DO NOT use \033[K (ANSI erase-to-EOL) in spinner/display code
Leaks as literal ?[K text under prompt_toolkit's patch_stdout. Use space-padding: f"\r{line}{' ' * pad}".
_last_resolved_tool_names is a process-global in model_tools.py
_run_single_child() in delegate_tool.py saves and restores this global around subagent execution. If you add new code that reads this global, be aware it may be temporarily stale during child agent runs.
DO NOT hardcode cross-tool references in schema descriptions
Tool schema descriptions must not mention tools from other toolsets by name (e.g., browser_navigate saying "prefer web_search").

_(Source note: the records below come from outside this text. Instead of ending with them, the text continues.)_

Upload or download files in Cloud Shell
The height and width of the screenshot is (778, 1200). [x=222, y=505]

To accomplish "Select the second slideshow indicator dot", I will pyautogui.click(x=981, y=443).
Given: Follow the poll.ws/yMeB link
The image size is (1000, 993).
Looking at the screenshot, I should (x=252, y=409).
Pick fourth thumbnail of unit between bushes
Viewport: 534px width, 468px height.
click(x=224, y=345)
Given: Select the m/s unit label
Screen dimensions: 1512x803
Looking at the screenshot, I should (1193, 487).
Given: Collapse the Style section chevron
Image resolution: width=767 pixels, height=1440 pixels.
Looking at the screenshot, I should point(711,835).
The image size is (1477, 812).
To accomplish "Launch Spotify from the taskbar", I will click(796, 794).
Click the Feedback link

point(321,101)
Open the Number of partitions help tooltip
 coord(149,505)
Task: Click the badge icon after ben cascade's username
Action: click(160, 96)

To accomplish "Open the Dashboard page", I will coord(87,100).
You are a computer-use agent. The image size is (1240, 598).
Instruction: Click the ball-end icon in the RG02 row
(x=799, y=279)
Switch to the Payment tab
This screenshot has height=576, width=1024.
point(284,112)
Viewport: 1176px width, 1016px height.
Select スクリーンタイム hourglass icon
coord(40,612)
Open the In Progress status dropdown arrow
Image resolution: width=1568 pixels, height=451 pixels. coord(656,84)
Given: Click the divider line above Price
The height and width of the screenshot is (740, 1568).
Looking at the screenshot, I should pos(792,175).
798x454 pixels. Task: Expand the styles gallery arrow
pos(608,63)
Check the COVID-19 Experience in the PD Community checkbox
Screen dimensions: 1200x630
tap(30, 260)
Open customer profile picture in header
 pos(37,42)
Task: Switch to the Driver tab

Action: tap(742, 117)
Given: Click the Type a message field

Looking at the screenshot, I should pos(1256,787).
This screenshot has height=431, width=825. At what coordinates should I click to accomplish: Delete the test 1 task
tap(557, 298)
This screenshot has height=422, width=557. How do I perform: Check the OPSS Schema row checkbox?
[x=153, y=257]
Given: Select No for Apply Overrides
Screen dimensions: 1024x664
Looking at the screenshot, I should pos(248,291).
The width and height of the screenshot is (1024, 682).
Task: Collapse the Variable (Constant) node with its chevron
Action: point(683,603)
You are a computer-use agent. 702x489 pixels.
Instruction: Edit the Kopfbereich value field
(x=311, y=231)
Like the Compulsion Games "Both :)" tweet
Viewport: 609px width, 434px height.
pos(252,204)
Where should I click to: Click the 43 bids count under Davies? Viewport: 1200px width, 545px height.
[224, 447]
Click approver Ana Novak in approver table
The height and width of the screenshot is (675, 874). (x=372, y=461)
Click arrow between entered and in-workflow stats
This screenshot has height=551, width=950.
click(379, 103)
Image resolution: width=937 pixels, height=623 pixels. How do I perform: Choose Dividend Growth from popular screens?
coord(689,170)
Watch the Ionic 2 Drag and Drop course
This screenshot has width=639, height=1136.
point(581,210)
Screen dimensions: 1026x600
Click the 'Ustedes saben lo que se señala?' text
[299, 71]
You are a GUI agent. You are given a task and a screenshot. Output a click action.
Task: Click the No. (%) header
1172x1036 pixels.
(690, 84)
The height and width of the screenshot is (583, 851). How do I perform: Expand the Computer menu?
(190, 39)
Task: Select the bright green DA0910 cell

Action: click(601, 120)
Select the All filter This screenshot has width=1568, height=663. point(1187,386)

Those tools may be unavailable (missing API keys, disabled toolset), causing the model to hallucinate calls to non-existent tools. If a cross-reference is needed, add it dynamically in get_tool_definitions() in model_tools.py — see the browser_navigate / execute_code post-processing blocks for the pattern.
Tests must not write to ~/.hermes/
The _isolate_hermes_home autouse fixture in tests/conftest.py redirects HERMES_HOME to a temp dir. Never hardcode ~/.hermes/ paths in tests.
Profile tests: When testing profile features, also mock Path.home() so that
_get_profiles_root() and _get_default_hermes_home() resolve within the temp dir.
Use the pattern from tests/hermes_cli/test_profiles.py:
@pytest.fixture
def profile_env(tmp_path, monkeypatch):
home = tmp_path / ".hermes"
home.mkdir()
monkeypatch.setattr(Path, "home", lambda: tmp_path)
monkeypatch.setenv("HERMES_HOME", str(home))
return home
Testing
ALWAYS use scripts/run_tests.sh — do not call pytest directly. The script enforces
hermetic environment parity with CI (unset credential vars, TZ=UTC, LANG=C.UTF-8,
4 xdist workers matching GHA ubuntu-latest). Direct pytest on a 16+ core
developer machine with API keys set diverges from CI in ways that have caused
multiple "works locally, fails in CI" incidents (and the reverse).
scripts/run_tests.sh # full suite, CI-parity
scripts/run_tests.sh tests/gateway/ # one directory
scripts/run_tests.sh tests/agent/test_foo.py::test_x # one test
scripts/run_tests.sh -v --tb=long # pass-through pytest flags
Why the wrapper (and why the old "just call pytest" doesn't work)
Five real sources of local-vs-CI drift the script closes:
| Without wrapper | With wrapper | |
|---|---|---|
| Provider API keys | Whatever is in your env (auto-detects pool) | All *_API_KEY/*_TOKEN/etc. unset |
HOME / ~/.hermes/ |
Your real config+auth.json | Temp dir per test |
| Timezone | Local TZ (PDT etc.) | UTC |
| Locale | Whatever is set | C.UTF-8 |
| xdist workers | -n auto = all cores (20+ on a workstation) |
-n 4 matching CI |
tests/conftest.py also enforces points 1-4 as an autouse fixture so ANY pytest
invocation (including IDE integrations) gets hermetic behavior — but the wrapper
is belt-and-suspenders.
Running without the wrapper (only if you must)
If you can't use the wrapper (e.g. on Windows or inside an IDE that shells
pytest directly), at minimum activate the venv and pass -n 4:
source venv/bin/activate
python -m pytest tests/ -q -n 4
Worker count above 4 will surface test-ordering flakes that CI never sees.
Always run the full suite before pushing changes.